И каким чертовым колесом ни катит туманный сад, и какие ни проигрывает пиры... с соседней террасы видно - только следствие, результат: Вечная Победа... о, конечно - вечная! - неважно, чья...
Но пред падающей башней вечернего света мадам осеняет: моя потребность в видимом... но в прочих пейзажах не меньше видимости и без моих взысканий. Вариант: спешу одарить их видимостью (как тот щедрый маркиз, перистый архиплут... плутарх, увитый вашей великолепной витой)... Особенно - остров в чертовом полушарии... самый святой.

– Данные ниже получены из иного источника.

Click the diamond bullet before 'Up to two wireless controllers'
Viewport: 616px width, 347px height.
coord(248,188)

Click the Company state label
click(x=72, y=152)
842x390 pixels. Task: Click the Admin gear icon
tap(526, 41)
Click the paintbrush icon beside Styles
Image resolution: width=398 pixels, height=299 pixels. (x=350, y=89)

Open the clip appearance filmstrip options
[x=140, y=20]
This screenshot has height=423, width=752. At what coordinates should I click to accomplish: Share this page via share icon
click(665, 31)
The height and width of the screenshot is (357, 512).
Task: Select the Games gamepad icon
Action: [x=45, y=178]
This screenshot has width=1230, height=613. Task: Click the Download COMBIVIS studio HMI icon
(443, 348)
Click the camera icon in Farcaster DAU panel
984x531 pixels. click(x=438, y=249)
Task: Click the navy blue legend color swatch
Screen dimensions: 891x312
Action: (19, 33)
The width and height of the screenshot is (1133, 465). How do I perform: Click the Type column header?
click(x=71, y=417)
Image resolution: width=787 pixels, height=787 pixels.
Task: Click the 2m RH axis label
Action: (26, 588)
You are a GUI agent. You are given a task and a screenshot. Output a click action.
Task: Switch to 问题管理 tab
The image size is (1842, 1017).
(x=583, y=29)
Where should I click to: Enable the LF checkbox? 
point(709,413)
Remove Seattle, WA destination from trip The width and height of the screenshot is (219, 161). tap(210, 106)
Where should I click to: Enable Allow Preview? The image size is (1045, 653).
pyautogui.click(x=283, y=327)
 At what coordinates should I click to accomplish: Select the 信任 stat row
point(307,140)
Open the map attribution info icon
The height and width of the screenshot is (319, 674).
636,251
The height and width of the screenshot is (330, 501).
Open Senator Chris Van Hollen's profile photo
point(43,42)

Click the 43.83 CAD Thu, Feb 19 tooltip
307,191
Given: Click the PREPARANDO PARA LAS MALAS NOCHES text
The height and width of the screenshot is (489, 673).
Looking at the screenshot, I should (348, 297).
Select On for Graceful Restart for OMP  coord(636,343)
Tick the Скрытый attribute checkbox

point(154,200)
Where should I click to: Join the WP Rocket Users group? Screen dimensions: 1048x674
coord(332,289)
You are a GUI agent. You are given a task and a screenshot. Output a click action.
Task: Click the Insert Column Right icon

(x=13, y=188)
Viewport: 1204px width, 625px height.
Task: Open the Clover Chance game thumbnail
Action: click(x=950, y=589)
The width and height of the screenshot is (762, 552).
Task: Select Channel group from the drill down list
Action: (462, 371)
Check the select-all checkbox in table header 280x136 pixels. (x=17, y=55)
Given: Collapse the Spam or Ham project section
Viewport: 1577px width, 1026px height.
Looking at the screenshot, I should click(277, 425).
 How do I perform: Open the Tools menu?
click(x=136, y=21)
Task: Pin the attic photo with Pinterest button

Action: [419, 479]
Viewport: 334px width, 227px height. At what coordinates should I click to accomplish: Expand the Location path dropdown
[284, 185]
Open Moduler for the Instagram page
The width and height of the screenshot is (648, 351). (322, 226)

Вы правы, генерал... пардон, Сир, лишь пером завоюешь мир! Но как ввернул один толерантный хромой - блестящий расстрига: на перьях не усидишь, желчно переострили... ваш остров! Отвергаю, как ордалию. И чтобы достойно осветить его, Ваша Тень, нужен свет... и, ваша верная тень, отлетаю на свет... что так насыщает тени - грешен, гелиофит!
И ничто их так не чернит, мой перелетный! Кстати, наша высокопоставленная ля ви еще не закрыта...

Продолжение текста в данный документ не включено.